Format the rows as a Markdown table with the columns Number and Row text, starting at the line that contains "is (675, 924)." and ending at the line that contains "Open the Google". Number each line and leave out blank lines.

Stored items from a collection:
—————

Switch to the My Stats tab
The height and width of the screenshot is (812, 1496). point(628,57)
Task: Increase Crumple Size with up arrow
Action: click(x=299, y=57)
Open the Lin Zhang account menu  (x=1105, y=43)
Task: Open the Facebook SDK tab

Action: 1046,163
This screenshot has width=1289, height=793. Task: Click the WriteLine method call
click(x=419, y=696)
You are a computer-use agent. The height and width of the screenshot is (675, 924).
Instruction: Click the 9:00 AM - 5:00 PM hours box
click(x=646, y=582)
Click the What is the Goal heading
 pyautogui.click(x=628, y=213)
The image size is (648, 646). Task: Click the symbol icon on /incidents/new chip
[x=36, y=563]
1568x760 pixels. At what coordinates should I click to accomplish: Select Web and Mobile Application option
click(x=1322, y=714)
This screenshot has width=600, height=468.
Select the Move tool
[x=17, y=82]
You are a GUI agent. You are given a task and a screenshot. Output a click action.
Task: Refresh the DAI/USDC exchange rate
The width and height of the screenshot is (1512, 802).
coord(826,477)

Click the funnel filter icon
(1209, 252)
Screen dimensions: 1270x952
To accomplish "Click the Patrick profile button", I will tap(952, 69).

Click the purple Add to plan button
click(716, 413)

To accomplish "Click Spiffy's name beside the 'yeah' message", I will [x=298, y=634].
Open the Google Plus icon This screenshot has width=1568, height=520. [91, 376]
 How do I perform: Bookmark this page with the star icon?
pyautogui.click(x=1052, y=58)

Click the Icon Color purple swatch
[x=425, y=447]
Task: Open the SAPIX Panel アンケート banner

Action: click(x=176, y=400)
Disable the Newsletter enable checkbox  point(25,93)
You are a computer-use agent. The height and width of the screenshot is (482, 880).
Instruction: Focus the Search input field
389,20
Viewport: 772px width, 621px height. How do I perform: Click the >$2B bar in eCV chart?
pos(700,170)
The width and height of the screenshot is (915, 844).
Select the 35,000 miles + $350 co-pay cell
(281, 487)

—————

◆ RESULT OF THIS TASK
| Number | Row text |
|---|---|
| 1 | You are a computer-use agent. The height and width of the screenshot is (675, 924). |
| 2 | Instruction: Click the 9:00 AM - 5:00 PM hours box |
| 3 | click(x=646, y=582) |
| 4 | Click the What is the Goal heading |
| 5 |  pyautogui.click(x=628, y=213) |
| 6 | The image size is (648, 646). Task: Click the symbol icon on /incidents/new chip |
| 7 | [x=36, y=563] |
| 8 | 1568x760 pixels. At what coordinates should I click to accomplish: Select Web and Mobile Application option |
| 9 | click(x=1322, y=714) |
| 10 | This screenshot has width=600, height=468. |
| 11 | Select the Move tool |
| 12 | [x=17, y=82] |
| 13 | You are a GUI agent. You are given a task and a screenshot. Output a click action. |
| 14 | Task: Refresh the DAI/USDC exchange rate |
| 15 | The width and height of the screenshot is (1512, 802). |
| 16 | coord(826,477) |
| 17 | Click the funnel filter icon |
| 18 | (1209, 252) |
| 19 | Screen dimensions: 1270x952 |
| 20 | To accomplish "Click the Patrick profile button", I will tap(952, 69). |
| 21 | Click the purple Add to plan button |
| 22 | click(716, 413) |
| 23 | To accomplish "Click Spiffy's name beside the 'yeah' message", I will [x=298, y=634]. |
| 24 | Open the Google Plus icon This screenshot has width=1568, height=520. [91, 376] |